И эта постоянная двойственность между плачем по судаке и аппетитным пожиранием этого самого оплакиваемого судака весьма явственно ощущается им и глубоко печалит его. Между его устами и чашей всегда остается пространство, и в конце концов является прямо-таки необходимым хотя бы путем фикции уничтожить его и как следует, допьяна напиться любовью, жалостью и широкой человечностью. Нет на свете такого негодяя, у которого не было бы прелестного детства, и нет такого детства, в котором весь пышный свет его не собирался бы ослепительными лучами вокруг какого-нибудь излюбленного момента. Такими моментами служат преимущественно большие праздники, – и полнота и прелесть чистых впечатлений бывают так велики, что способны надолго, если не на всю жизнь, озарять скорбный путь современного двойственника и манить к себе. Хочется снять с себя позор двойственного лицемерного существования, во что бы то ни стало хочется быть обманутым, – старинное желание мира, узаконенное давностью и тем, что изложено оно на латинском языке, желание, препятствовать которому станет только безумный или злой человек, а всякий благоразумный с готовностью поддержит его и разделит.
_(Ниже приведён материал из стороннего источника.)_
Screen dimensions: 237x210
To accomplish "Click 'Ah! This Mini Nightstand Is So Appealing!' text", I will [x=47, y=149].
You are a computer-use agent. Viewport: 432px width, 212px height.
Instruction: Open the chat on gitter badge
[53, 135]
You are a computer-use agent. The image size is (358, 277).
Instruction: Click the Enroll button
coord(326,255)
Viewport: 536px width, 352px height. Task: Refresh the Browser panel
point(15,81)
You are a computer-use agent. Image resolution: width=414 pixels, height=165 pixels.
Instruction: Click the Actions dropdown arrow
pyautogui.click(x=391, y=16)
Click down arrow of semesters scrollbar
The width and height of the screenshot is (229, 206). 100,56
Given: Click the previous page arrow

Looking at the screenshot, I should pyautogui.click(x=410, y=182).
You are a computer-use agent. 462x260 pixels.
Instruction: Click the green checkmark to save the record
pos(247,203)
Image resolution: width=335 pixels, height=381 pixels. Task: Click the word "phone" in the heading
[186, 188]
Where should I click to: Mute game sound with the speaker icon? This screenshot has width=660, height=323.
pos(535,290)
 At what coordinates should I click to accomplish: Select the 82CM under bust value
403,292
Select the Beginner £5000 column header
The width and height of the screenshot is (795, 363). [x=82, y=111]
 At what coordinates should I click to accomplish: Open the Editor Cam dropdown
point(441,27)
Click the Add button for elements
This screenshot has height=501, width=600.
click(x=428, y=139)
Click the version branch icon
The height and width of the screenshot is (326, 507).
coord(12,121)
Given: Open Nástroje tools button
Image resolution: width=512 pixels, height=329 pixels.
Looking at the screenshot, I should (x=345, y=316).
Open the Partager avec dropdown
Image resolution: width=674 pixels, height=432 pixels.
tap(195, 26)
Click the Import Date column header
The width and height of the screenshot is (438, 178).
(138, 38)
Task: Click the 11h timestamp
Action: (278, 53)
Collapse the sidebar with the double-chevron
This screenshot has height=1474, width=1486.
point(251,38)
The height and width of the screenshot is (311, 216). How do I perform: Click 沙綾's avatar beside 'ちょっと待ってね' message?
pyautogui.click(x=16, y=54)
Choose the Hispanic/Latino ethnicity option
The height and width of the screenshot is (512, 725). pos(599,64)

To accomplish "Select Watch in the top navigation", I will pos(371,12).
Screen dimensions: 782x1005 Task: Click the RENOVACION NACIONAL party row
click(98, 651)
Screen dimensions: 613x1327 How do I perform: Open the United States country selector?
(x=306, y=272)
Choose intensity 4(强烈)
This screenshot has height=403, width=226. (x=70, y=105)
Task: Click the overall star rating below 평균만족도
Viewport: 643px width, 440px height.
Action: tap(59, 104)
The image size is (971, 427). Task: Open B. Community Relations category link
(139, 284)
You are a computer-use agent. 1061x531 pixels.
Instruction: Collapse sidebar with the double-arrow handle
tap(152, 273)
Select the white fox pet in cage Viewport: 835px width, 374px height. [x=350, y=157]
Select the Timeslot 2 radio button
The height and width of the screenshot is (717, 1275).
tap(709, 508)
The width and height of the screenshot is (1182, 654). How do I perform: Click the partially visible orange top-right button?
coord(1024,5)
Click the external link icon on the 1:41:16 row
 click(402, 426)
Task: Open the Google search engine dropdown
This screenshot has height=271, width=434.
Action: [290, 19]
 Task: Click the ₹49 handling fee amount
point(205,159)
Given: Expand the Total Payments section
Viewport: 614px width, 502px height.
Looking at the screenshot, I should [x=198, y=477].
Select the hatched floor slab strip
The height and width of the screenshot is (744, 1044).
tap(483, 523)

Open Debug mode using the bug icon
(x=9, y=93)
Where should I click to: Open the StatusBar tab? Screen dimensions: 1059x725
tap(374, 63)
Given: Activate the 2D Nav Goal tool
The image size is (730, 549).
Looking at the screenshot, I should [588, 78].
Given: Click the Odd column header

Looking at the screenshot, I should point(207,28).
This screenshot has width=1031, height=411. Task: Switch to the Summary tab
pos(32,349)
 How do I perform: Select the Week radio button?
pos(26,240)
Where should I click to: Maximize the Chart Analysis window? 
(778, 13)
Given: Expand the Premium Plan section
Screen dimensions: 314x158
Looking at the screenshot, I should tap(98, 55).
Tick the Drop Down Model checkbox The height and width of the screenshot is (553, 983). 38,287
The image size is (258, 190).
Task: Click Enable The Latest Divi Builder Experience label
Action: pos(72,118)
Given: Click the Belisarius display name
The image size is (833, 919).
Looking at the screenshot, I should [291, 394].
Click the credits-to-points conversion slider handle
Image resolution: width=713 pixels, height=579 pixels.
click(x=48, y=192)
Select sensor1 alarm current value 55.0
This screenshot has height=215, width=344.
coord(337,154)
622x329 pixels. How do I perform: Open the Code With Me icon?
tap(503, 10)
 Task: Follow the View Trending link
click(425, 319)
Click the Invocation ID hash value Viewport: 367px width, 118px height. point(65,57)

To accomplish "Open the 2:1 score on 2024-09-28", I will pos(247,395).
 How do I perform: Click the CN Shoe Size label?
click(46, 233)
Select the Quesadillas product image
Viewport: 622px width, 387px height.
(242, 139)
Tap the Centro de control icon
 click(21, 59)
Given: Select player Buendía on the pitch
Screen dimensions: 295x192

– Обманите нас. Пожалуйста, обманите, – криком кричит современный мир, протягивая руки к жареной утке и, белому молочному поросенку.

Да, именно поросенку. Глубоко заблуждается тот, кто в поросенке видит только поросенка, а внутреннее содержание его измеряет количеством каши. Поросенок – это символ; поросенок – это реальное воплощение идеальнейших стремлений человеческой натуры; пока я вижу поросенка, я глубоко спокоен за все возвышенное и прекрасное. Если бы я был поэтом, я написал бы оду в честь поросенка или символическую драму под заглавием «Когда мы, живые, едим поросенка» – и уже, конечно, сам бы поторопился растолковать ее, пока еще не утрачена хоть малейшая надежда быть понятым.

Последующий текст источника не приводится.